Roundup: Bonac Tennis Team Hangs a Loss on Ross

The big news as far as East Hampton High School sports was concerned last week lay in the fact that the boys tennis team defeated the league-champion Ross School 4-3 here on May 1.
Ross and Westhampton Beach finished with 10-2 records, though Ross defeated the Hurricanes both times they played. It was the fourth straight year that the private school has won the league championship.
But East Hampton, which had lost 4-3 earlier in the season in Ross’s “bubble,” was up for the May Day showdown, delighting numerous Bonac fans — the most seen here in a long time for a tennis match.
At the end of the day, it went down to third doubles, and Brady Yusko and Nicki Neubert proved up to the challenge, prevailing 6-4, 7-6 (7-5) over the Cosmos’ Will Cassou and Maddison Hummel.
East Hampton and Ross split the four singles matches, with East Hampton, in the persons of Julian McGurn and Collin Kavanaugh, winning at one and two and with Ross’s Louis Caiola and Jonas Feurring winning at three and four.
Reese Donaldson and Matt Silich took the first set from Ross’s Jack Brinkley and Ramiz Farah at first doubles, at 7-5, but Brinkley and Farah rebounded to win the next two sets 6-1, 6-4. East Hampton, with Peter Davis and Andrew Dixon, and the aforementioned Yusko and Neubert, won the other two doubles matches. The team finished at 8-4.
In the Division IV tournament, which was played on Friday, Saturday, and Monday, McGurn, the fourth singles seed, reached the quarterfinals, where he lost to the fifth-seeded Andrew Reiley of Eastport-South Manor. Feurring defeated Westhampton’s number-three, Beecher Halsey, 0-6, 6-1, 6-1 in the first round, but lost to the second seed, Chris Kunhle, 6-3, 6-3 in the second.
Brinkley and Caiola, “who would have been favored to win the doubles,” according to Ross’s coach, Juan Diaz, were not allowed to contend given the fact, as Westhampton’s coach John Czartosieski pointed out, they had played only six matches together in the regular season, not the requisite seven.
Diaz said he was “very disappointed” by the decision.
In other East Hampton sports news, the girls lacrosse team dominated Elwood-John Glenn 19-8 in a game played here Monday, leaving Bonac’s girls with an outside chance to make the playoffs should they win their remaining two games and should certain other teams lose. “It’s not an ideal situation,” said the girls coach, Matt Maloney, “but we do have a shot.”
In Monday’s game, Melanie Mackin scored a career-high six goals and Carley Seekamp had a career-high seven assists.
Bellport was to have played here Tuesday and on Saturday morning East Hampton is to end regular-season play at Center Moriches.
The boys, whose record was 4-8 as of Tuesday, “will not make the playoffs,” said their coach, Mike Vitulli. “But we have improved a lot from the beginning of the season, and we’re hoping to win our last two” with Mount Sinai here today and at winless McGann-Mercy in Riverhead Saturday.
“Drew Harvey and Cort Heneveld have had good seasons,” Vitulli continued, “and a lot of guys are gaining much needed experience.”
On Monday, Vitulli used his freshmen and sophomores in a scrimmage with Southampton’s jayvee.

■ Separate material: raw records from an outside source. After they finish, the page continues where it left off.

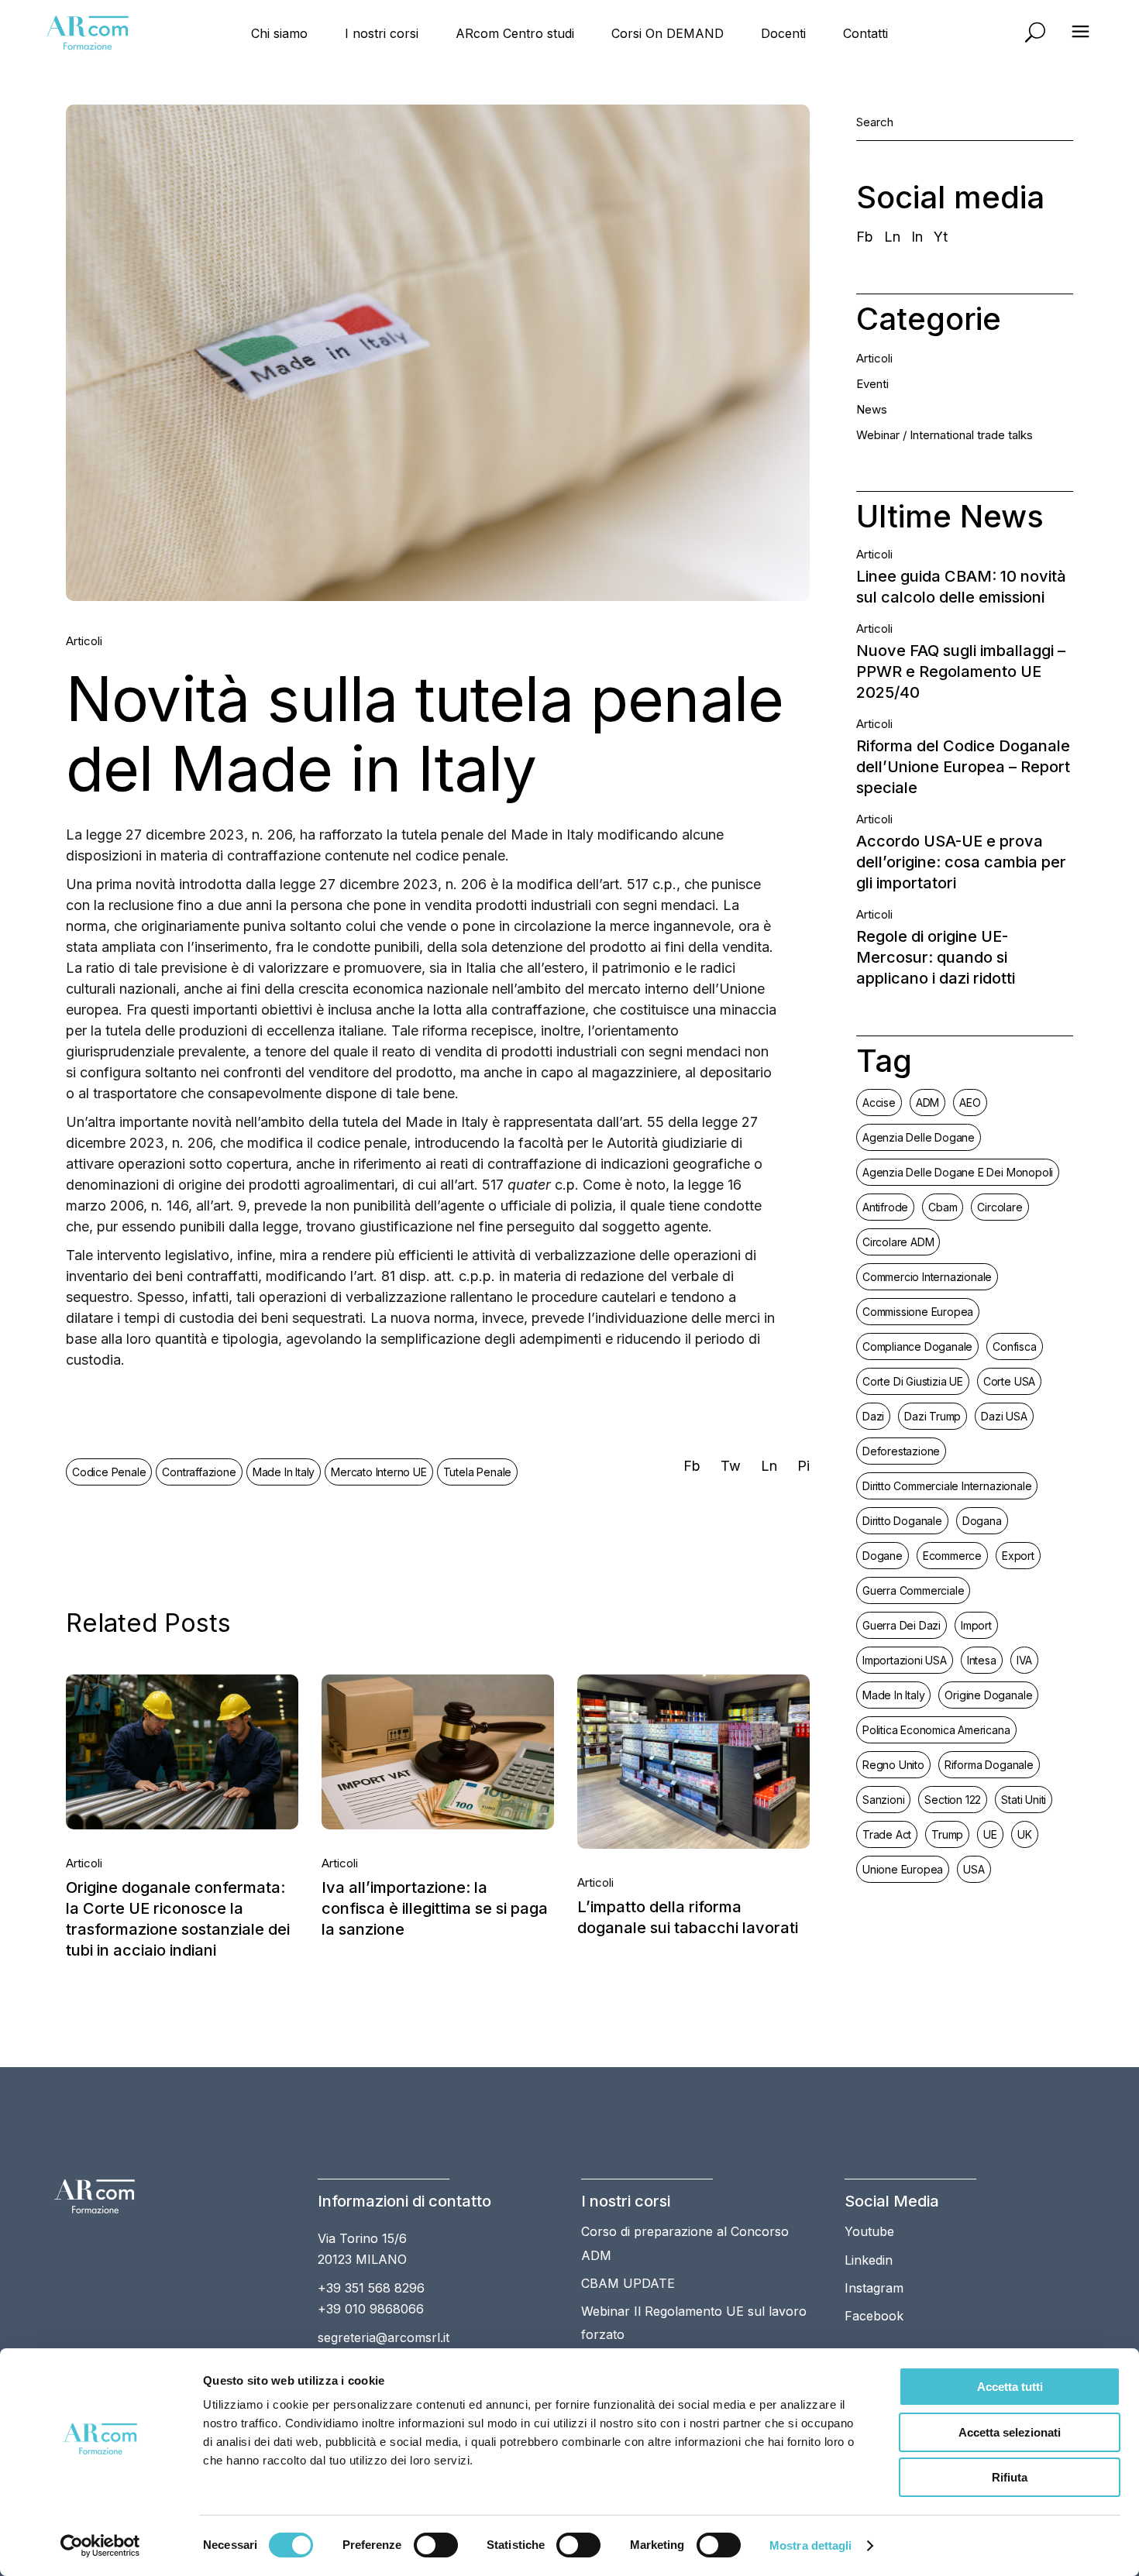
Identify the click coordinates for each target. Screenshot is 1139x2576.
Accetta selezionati (1009, 2432)
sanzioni (883, 1799)
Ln (892, 236)
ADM (927, 1102)
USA (973, 1869)
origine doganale (988, 1695)
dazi (873, 1416)
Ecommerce (952, 1555)
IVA (1024, 1660)
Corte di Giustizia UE (912, 1381)
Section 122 (952, 1799)
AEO (969, 1102)
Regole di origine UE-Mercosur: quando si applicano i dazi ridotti (935, 957)
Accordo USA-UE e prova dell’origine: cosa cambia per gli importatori (961, 862)
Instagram (874, 2288)
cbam (942, 1207)
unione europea (902, 1869)
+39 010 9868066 (371, 2309)
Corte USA (1009, 1381)
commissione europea (917, 1311)
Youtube (869, 2231)
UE (990, 1834)
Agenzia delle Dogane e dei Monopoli (957, 1172)
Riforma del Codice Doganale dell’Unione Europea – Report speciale (963, 767)
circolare (999, 1207)
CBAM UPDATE (628, 2283)
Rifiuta (1009, 2477)
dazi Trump (932, 1416)
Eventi (872, 383)
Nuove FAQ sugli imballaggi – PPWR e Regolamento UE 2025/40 (960, 671)
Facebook (874, 2316)
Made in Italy (284, 1472)
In (917, 236)
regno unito (893, 1764)
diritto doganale (902, 1520)
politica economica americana (936, 1729)
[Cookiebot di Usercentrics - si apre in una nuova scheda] (100, 2545)
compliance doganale (917, 1346)
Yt (941, 236)
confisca (1014, 1346)
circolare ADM (898, 1242)
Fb (864, 236)
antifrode (885, 1207)
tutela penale (477, 1472)
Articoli (84, 641)
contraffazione (199, 1472)
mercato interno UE (378, 1472)
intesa (981, 1660)
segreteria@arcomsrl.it (383, 2337)
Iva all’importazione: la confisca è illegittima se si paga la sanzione (435, 1908)
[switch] (436, 2545)
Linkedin (869, 2260)
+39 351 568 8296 (371, 2288)
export (1018, 1555)
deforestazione (901, 1451)
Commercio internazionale (927, 1276)
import (976, 1625)
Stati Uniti (1023, 1799)
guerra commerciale (913, 1590)
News (871, 409)
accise (879, 1102)
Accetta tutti (1010, 2386)
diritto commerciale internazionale (946, 1485)
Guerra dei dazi (901, 1625)
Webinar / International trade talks (944, 435)
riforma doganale (989, 1764)
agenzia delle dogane (918, 1137)
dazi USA (1004, 1416)
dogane (882, 1555)
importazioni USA (904, 1660)
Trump (947, 1834)
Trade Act (886, 1834)
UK (1024, 1834)
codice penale (109, 1472)
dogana (982, 1520)
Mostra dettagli (810, 2545)
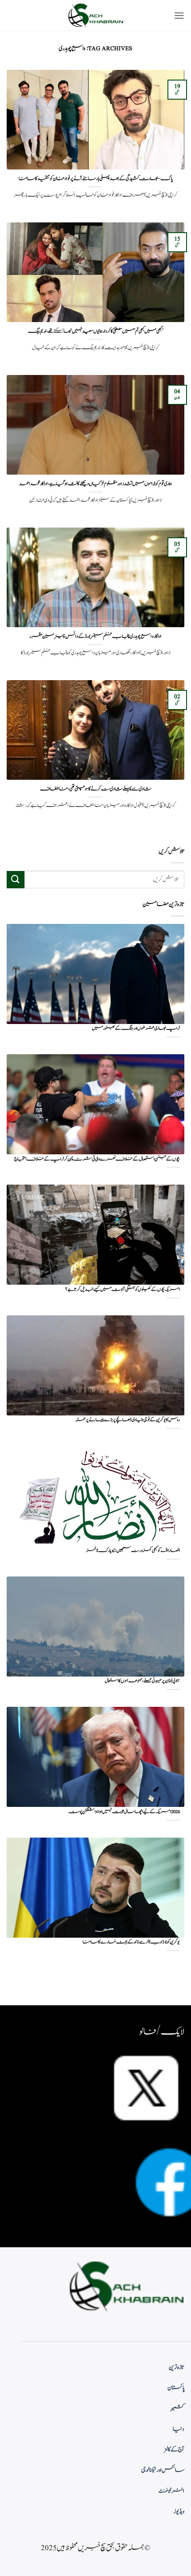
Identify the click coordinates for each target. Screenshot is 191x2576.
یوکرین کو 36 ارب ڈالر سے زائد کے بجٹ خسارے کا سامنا (131, 1942)
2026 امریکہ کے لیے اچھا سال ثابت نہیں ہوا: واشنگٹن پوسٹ (124, 1812)
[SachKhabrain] (95, 15)
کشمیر (177, 2408)
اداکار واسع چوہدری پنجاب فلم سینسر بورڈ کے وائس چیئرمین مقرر (95, 637)
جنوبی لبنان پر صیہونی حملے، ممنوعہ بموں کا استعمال (142, 1681)
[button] (179, 15)
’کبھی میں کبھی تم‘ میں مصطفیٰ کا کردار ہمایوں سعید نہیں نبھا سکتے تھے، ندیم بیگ (95, 331)
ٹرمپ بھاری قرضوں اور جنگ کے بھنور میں (136, 1028)
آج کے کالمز (174, 2450)
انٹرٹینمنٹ (171, 2491)
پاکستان (175, 2388)
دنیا (178, 2429)
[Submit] (15, 879)
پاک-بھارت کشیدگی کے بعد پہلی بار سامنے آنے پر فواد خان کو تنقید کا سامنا (96, 179)
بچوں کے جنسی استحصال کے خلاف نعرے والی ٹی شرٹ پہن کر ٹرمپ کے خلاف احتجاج (97, 1159)
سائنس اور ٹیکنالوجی (162, 2470)
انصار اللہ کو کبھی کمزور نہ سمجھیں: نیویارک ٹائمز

East Hampton “won” 12-0.
As for baseball, Will Collins, who assists Ed Bahns in coaching the team, said “the scores that you see in the newspaper don’t indicate how much we’ve improved over the course of the season.”
The Bonackers, who are the League VII cellar dwellers, along with Amityville, were swept this past week by Shoreham-Wading River, losing the first game 15-0, but putting up a fight in the next two, which they lost 10-6 and 5-3.
The May 1 game, played here, “was our best of the season,” said Collins. “We had a season-high 12 hits, two each by Patrick Silich, Brendan Hughes, Jack Abrams-Dyer, and Kyle McKee [a freshman], who pitched well until we had to take him out because of a high pitch count. Our defense hurt us that day.”
The finale of the three-game series, played at Shoreham last Thursday, wound up 5-3 in the Wildcats’ favor. “Aside from a passed ball and a couple of mental mistakes, we played perfect defense,” said Collins, “and we rallied from being down 5-1 to score two runs in the top of the seventh inning, one coming home on a double by Brendan Hughes, and one scoring as the result of an infield error. Peter Shilowich started for us and went the whole way. He’s not overpowering, but he’s effective, and gets a lot of groundball outs. He gave up nine hits and walked two. . . . We’re hoping that the kids bring a lot of energy into this last week so we can truly say we got better all season long.”